▶ [THE RECORDS]
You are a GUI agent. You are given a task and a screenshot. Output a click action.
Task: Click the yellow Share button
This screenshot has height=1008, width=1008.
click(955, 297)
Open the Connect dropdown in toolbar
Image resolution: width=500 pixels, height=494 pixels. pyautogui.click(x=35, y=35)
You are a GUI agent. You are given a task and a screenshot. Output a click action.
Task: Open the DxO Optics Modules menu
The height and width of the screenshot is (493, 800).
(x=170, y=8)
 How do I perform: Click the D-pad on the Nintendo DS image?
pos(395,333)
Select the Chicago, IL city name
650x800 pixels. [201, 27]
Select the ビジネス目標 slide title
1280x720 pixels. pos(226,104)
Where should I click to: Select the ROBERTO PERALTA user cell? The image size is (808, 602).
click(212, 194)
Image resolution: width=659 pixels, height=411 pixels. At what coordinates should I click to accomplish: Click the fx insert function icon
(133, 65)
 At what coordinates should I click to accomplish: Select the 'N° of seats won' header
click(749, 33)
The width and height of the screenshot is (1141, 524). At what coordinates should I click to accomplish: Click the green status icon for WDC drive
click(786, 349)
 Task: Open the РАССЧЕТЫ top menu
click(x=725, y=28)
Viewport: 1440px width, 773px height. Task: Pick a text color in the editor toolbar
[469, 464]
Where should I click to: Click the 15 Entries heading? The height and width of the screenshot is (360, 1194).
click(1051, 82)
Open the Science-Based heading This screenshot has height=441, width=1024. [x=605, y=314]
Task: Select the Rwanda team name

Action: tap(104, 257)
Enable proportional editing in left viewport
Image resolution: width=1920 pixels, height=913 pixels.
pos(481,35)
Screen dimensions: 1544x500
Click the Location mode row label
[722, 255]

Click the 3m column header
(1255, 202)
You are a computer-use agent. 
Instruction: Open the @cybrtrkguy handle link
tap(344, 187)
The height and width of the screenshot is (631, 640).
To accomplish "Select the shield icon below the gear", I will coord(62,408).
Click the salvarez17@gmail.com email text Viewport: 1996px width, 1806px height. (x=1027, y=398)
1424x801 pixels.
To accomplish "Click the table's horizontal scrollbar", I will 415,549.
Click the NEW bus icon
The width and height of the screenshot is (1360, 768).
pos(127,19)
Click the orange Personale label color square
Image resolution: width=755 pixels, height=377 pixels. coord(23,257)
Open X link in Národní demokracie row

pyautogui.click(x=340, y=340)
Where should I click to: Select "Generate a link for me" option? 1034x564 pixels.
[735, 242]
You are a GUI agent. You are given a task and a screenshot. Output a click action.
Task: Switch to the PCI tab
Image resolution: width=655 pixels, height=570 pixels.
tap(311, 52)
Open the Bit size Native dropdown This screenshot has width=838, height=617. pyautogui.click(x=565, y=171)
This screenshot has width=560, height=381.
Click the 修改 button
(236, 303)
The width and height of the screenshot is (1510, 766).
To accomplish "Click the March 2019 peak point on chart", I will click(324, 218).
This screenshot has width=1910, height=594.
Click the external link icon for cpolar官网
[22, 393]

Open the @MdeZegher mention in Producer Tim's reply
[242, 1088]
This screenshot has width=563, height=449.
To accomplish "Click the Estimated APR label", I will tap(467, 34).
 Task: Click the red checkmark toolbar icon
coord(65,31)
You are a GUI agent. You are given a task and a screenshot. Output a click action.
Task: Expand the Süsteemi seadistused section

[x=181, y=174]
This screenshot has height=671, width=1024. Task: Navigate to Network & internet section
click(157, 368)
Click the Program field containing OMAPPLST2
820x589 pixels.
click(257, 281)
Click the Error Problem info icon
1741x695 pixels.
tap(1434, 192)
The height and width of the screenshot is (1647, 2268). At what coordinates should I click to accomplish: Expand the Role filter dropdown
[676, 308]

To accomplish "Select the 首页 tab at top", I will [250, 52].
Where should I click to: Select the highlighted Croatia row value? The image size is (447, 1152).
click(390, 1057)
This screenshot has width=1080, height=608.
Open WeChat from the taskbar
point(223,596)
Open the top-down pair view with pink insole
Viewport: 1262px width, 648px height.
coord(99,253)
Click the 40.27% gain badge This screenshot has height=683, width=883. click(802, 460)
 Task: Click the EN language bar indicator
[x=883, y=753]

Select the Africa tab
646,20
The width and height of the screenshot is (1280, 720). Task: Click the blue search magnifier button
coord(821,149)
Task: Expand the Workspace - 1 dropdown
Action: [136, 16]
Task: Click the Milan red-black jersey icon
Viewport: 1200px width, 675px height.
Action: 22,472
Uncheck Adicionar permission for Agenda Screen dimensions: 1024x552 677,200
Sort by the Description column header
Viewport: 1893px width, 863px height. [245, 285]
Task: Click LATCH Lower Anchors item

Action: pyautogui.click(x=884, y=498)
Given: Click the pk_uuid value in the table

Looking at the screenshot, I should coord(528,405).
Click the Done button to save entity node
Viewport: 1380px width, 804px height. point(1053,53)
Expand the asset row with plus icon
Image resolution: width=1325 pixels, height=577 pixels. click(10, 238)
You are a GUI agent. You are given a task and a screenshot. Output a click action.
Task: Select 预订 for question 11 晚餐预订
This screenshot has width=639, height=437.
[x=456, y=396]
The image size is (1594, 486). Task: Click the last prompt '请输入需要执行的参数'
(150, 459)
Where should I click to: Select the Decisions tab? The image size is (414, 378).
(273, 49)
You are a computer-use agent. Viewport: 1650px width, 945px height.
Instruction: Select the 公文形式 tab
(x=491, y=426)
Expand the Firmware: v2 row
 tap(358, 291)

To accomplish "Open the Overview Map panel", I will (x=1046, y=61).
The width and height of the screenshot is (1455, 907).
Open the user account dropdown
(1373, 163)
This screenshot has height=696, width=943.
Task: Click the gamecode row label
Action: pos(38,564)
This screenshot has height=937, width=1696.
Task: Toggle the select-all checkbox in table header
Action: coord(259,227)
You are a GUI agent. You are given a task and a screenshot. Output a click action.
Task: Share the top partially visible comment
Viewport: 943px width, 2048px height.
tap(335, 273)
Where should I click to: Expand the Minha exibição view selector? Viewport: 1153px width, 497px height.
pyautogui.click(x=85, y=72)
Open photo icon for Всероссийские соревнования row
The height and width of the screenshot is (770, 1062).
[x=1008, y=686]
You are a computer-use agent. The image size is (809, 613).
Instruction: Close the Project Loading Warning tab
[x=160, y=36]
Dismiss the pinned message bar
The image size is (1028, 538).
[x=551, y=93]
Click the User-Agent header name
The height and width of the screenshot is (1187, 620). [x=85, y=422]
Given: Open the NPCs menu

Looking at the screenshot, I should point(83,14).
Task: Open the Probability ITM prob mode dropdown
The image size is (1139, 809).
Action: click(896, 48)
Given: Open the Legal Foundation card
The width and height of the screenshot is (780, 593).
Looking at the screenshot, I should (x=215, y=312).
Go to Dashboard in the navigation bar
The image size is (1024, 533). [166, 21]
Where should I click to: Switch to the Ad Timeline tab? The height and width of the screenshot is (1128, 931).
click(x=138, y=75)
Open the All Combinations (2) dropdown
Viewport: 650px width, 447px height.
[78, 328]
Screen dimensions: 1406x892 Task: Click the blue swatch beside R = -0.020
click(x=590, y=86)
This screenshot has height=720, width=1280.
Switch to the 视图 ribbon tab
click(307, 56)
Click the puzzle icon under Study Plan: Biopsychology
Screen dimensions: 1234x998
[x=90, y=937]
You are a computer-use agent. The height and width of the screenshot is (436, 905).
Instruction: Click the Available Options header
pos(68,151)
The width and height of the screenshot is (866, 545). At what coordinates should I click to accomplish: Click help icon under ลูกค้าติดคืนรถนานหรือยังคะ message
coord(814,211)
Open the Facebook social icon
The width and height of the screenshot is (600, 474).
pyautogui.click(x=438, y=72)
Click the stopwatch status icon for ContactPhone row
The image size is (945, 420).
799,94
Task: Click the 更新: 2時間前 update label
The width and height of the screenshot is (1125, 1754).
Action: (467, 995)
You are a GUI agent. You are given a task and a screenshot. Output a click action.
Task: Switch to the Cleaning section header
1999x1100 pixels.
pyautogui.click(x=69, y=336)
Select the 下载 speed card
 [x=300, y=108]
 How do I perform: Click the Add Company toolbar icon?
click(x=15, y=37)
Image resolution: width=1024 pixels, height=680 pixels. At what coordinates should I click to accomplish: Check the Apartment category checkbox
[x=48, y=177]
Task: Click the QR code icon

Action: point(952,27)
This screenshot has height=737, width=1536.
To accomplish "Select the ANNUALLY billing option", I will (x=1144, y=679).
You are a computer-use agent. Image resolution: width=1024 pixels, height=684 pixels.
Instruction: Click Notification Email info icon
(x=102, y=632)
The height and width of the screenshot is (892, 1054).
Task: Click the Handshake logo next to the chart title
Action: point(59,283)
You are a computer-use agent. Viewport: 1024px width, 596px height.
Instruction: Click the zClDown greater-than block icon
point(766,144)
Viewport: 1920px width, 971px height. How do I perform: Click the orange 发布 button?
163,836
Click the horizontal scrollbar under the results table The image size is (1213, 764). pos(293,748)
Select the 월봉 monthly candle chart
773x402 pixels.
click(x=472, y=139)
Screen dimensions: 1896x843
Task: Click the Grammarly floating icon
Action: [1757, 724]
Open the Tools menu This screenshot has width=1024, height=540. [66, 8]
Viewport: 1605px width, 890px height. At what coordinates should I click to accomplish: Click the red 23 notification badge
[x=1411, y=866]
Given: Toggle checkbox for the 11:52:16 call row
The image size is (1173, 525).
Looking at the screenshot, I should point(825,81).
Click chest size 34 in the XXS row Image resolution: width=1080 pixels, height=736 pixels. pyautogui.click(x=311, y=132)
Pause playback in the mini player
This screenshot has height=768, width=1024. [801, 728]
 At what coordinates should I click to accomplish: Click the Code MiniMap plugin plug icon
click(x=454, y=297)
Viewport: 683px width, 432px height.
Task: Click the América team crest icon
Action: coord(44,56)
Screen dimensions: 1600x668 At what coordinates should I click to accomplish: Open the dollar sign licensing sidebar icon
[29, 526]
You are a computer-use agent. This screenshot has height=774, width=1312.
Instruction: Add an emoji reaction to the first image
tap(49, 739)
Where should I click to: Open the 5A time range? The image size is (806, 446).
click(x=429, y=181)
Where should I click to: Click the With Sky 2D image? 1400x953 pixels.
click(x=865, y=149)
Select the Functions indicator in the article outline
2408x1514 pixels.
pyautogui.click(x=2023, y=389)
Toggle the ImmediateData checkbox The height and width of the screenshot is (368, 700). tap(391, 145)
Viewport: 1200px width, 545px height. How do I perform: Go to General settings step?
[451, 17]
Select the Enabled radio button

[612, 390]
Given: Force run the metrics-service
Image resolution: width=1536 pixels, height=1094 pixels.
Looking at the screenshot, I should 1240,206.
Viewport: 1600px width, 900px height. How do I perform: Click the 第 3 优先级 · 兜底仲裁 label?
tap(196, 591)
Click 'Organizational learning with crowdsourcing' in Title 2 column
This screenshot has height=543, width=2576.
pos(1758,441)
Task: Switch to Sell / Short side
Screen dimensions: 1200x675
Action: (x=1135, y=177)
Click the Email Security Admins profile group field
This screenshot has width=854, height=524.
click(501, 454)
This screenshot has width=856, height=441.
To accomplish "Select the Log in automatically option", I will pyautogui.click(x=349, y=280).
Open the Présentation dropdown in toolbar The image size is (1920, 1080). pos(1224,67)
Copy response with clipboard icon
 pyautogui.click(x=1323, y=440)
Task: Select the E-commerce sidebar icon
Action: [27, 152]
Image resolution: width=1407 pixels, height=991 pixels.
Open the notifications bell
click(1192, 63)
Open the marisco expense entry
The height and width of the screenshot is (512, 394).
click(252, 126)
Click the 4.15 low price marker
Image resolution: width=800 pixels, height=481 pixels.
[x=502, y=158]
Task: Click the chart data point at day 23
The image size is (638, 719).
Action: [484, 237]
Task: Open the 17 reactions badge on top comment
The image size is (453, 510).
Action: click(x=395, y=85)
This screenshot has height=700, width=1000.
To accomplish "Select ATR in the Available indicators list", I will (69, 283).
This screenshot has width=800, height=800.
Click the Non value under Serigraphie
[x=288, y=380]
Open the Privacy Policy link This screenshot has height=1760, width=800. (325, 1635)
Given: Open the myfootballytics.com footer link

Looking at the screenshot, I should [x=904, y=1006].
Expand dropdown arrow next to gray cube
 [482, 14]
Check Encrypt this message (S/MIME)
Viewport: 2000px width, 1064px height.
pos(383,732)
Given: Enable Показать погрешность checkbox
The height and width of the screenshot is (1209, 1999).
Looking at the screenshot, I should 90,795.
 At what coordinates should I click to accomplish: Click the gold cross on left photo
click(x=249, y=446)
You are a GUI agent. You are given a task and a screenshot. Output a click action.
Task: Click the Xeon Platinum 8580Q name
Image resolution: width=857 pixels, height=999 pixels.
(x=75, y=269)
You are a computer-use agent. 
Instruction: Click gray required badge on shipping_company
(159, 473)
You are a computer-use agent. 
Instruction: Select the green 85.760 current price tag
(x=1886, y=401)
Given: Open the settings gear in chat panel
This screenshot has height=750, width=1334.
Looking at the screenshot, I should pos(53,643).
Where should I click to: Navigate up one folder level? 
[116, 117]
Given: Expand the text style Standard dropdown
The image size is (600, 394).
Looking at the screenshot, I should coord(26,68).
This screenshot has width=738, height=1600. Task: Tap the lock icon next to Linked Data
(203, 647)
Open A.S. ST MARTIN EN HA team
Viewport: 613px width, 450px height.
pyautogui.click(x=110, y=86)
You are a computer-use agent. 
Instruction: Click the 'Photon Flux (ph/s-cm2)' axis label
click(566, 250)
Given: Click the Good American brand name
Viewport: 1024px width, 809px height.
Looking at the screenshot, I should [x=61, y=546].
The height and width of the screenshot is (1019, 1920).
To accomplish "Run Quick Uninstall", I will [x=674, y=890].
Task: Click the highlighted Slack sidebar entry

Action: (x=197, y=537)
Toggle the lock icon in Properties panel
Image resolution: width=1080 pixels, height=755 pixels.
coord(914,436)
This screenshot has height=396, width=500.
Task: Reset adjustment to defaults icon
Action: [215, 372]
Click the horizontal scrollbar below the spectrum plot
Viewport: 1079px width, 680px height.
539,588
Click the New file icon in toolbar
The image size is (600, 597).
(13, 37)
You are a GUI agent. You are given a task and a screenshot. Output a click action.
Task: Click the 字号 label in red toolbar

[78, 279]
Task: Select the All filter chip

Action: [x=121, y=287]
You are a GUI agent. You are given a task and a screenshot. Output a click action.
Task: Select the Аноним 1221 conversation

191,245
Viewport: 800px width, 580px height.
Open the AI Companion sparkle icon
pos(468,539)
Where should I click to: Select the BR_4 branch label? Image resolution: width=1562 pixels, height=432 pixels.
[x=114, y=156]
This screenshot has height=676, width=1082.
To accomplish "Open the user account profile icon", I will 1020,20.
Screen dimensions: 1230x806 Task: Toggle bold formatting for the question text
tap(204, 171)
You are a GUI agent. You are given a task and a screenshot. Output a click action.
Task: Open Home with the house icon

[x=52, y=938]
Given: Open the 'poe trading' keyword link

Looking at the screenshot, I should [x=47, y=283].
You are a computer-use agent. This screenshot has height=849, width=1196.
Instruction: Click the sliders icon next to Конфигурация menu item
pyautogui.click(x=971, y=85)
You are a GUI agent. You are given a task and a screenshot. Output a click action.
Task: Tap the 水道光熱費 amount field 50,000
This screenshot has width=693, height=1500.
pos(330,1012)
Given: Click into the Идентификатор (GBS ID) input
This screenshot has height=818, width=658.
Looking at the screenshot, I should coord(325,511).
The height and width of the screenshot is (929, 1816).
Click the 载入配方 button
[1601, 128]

▶ [EXERCISE PROMPT] Looking at the records above, how many lines contain "gear"? Only the number is needed.

▶ [EXERCISE RESULT] 2